It’s relatively easy to understand how optical microscopes work at low magnifications: one lens magnifies an image, the next magnifies the already-magnified image, and so on until it reaches the eye or sensor. At high magnifications, however, that model starts to fail when the feature size of the specimen nears the optical system’s diffraction limit. In a recent video, [xoreaxeax] built a simple microscope, then designed another microscope to overcome the diffraction limit without lenses or mirrors (the video is in German, but with automatic English subtitles).
The first part of the video goes over how lenses work and how they can be combined to magnify images. The first microscope was made out of camera lenses, and could resolve onion cells. The shorter the focal length of the objective lens, the stronger the magnification is, and a spherical lens gives the shortest focal length. [xoreaxeax] therefore made one by melting a bit of soda-lime glass with a torch. The picture it gave was indistinct, but highly magnified.
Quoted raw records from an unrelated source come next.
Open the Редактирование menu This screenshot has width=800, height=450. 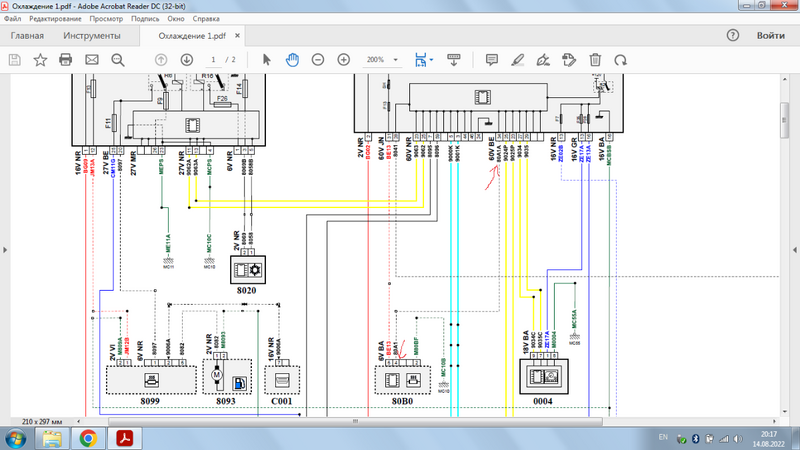click(x=56, y=19)
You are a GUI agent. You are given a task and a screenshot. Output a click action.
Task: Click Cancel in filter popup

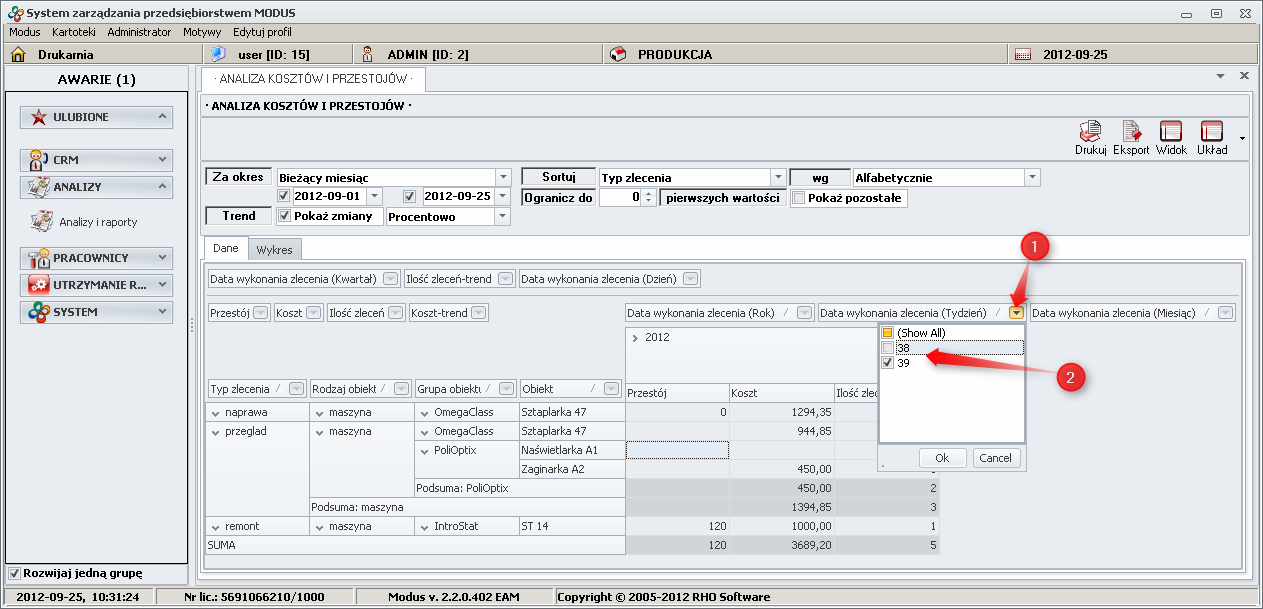[x=995, y=458]
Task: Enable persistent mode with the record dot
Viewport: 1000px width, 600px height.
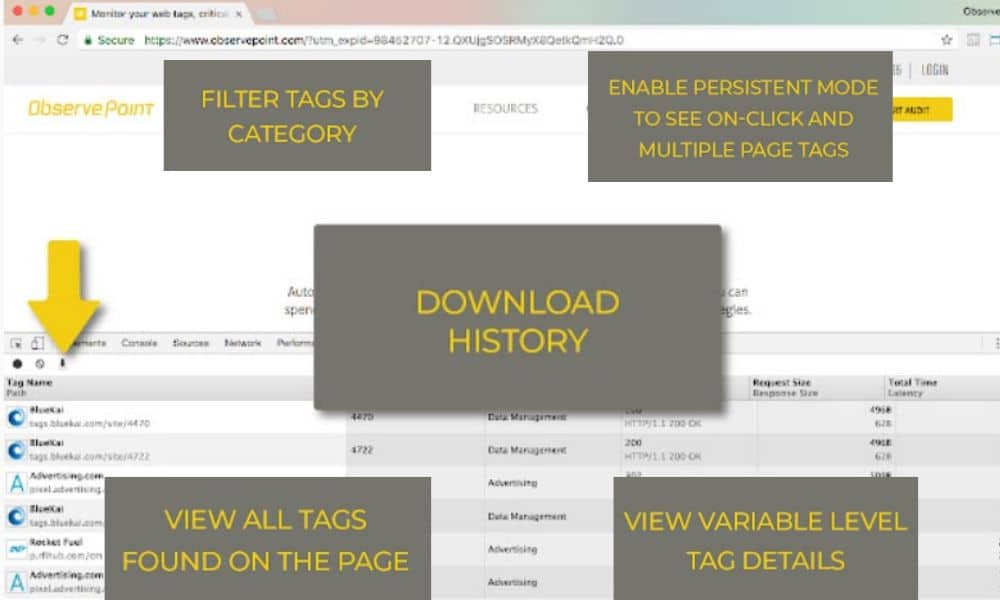Action: pyautogui.click(x=18, y=363)
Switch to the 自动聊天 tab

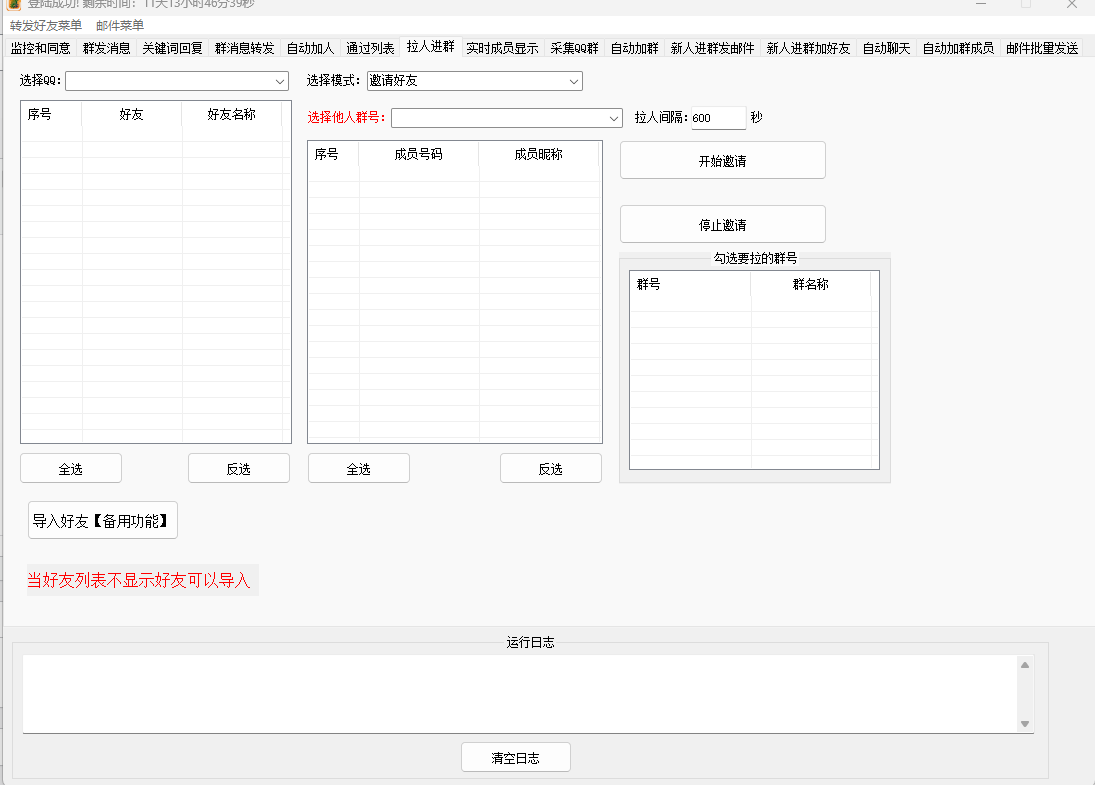(884, 47)

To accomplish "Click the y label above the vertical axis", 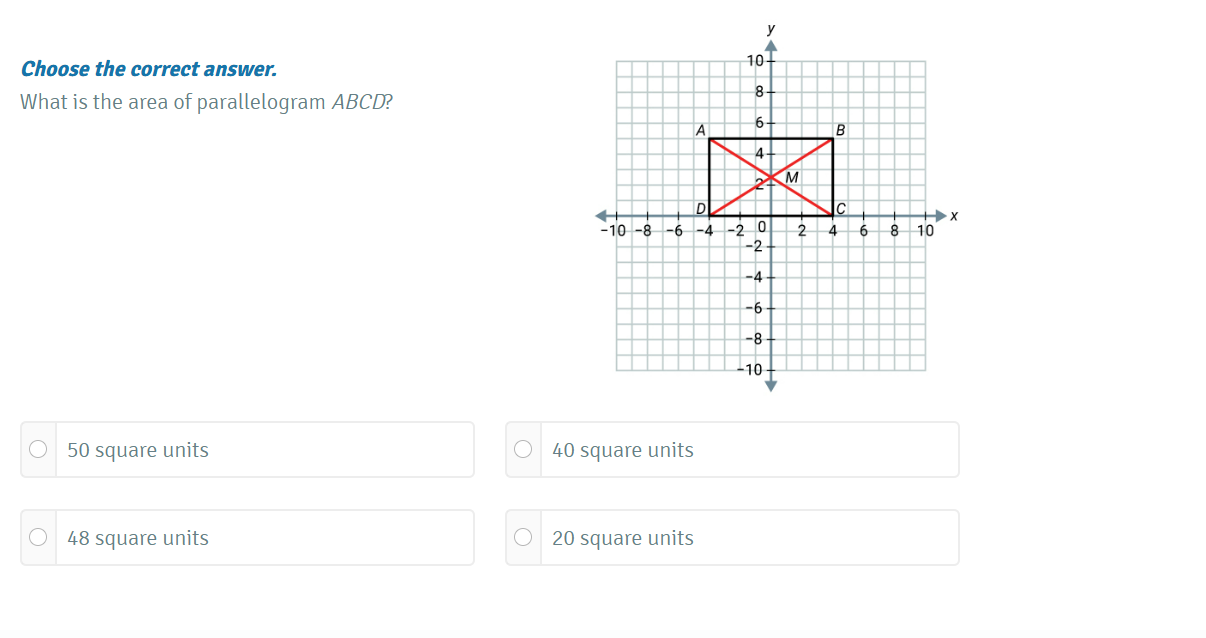I will (770, 29).
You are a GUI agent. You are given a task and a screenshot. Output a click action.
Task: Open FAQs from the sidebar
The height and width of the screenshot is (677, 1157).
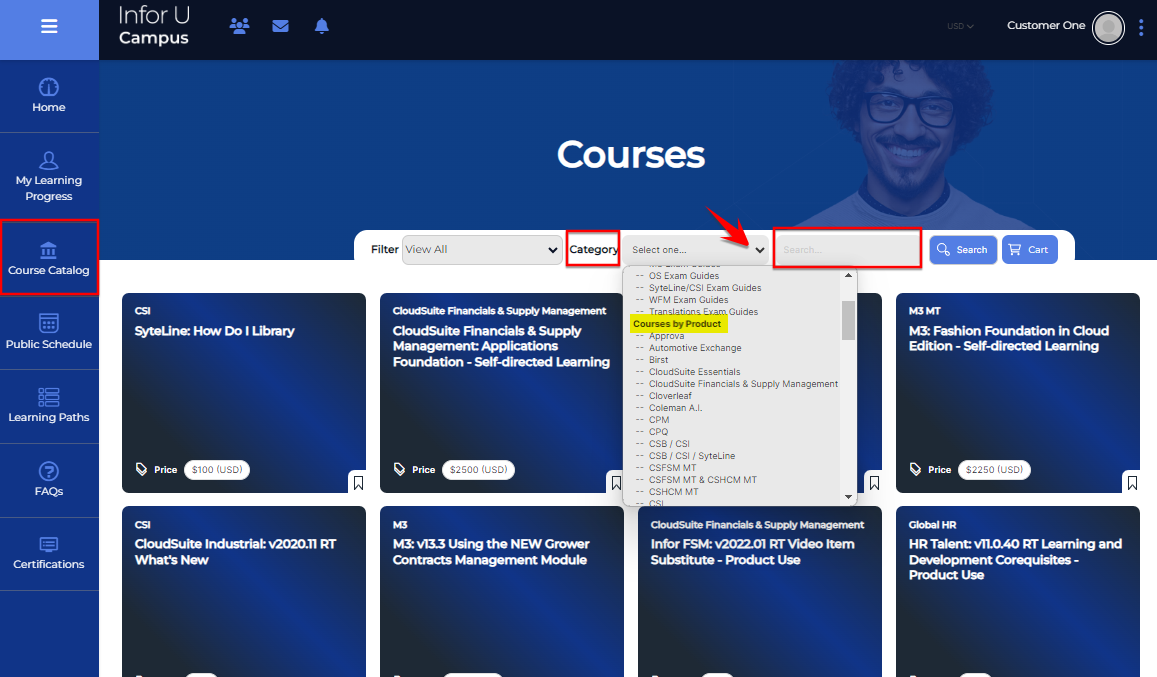49,480

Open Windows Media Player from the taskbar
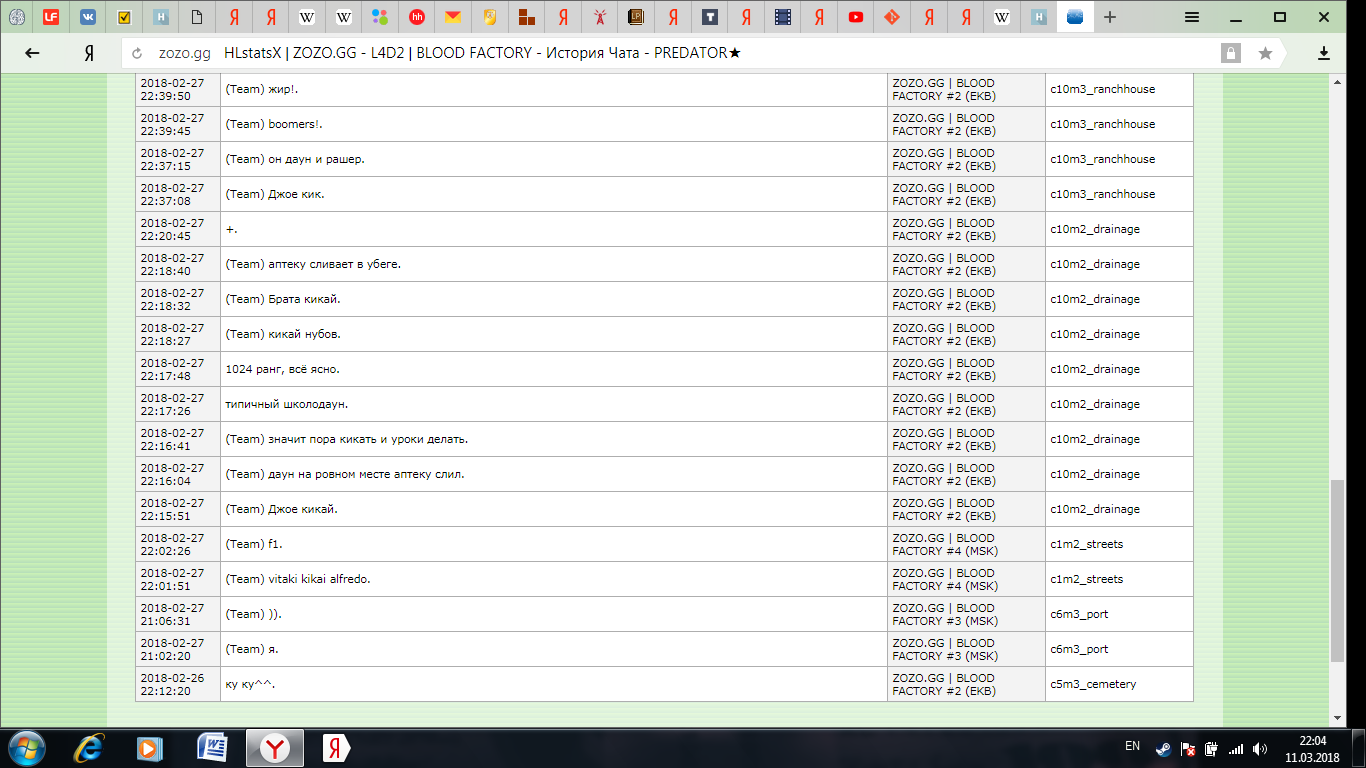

Besides the dodgy lens quality given by melting a shard of glass, at such high magnification some of the indistinctness was caused by the specimen acting as a diffraction grating and directing some light away from the objective lens. [xoreaxeax] visualized this by taking a series of pictures of a laser shining through a pinhole at different focal lengths, thus getting cross sections of the light field emanating from the pinhole. When repeating the procedure with a section of onion skin, it became apparent that diffraction was strongly scattering the light, which meant that some light was being diffracted out of the lens’s field of view, causing detail to be lost.
To recover the lost details, [xoreaxeax] eliminated the lenses and simply captured the interference pattern produced by passing light through the sample, then wrote a ptychography algorithm to reconstruct the original structure from the interference pattern. This required many images of the subject under different lighting conditions, which a rotating illumination stage provided. The algorithm was eventually able to recover a sort of image of the onion cells, but it was less than distinct. The fact that the lens-free setup was able to produce any image at all is nonetheless impressive.
To see another approach to ptychography, check out [Ben Krasnow’s] approach to increasing microscope resolution. With an electron microscope, ptychography can even image individual atoms.
“ one lens magnifies an image, the next magnifies the already-magnified image”… this is possibly THE worst explanation of an optical assembly I have ever seen.
Nice to see interference imaging has reached the kitchen table. Some colleagues of mine are also doing work on lens-free camera system: https://www.imec-int.com/en/expertise/health-technologies/lens-free-imaging
I take it they aren’t rotating a stage to map the diffraction pattern. How do they get near realtime images with this technique?
Awesome project! I wonder if there is a write up
Although interesting, I don’t really see a vaunting application. But possibly combining this with a micro lens array. There might be something there.
The underlying algorithm is kind of a big deal in transmission electron microscopy for single-atom resolution. It looks like tremendous fun was had, and that’s the important part here.
I liked this video! At its conclusion, our scientist / content creator talks about how using actual measurements don’t match his simulated results. He speculates that a better laser would make the difference. It is true that laser diodes aren’t great for interferometry (e.g. holography) because of their short coherence length (the distance along the beam you can expect monochromatic light to stay in phase with itself), but his onion skin subject is also very thin (short), so maybe a laser diode is adequate here (if not, cheap HeNe lasers are still available on eBay). I am reminded that software defined radio (SDR) algorithms are very sensitive to A2D “sample clock jitter.” Xoreaxeax’s manual rotary stage may be introducing analogous inaccuracies that are reducing his data quality. Using a stepper motor would clean up his angle-related measurements and improve reproducibility. Last but not least, Xoreaxeax’s homemade pinhole is introducing artifacts clearly visible on the video. IMHO, a laboratory-quality spatial filter plus an XY stage to center the laser beam on the pinhole would be well worth the investment.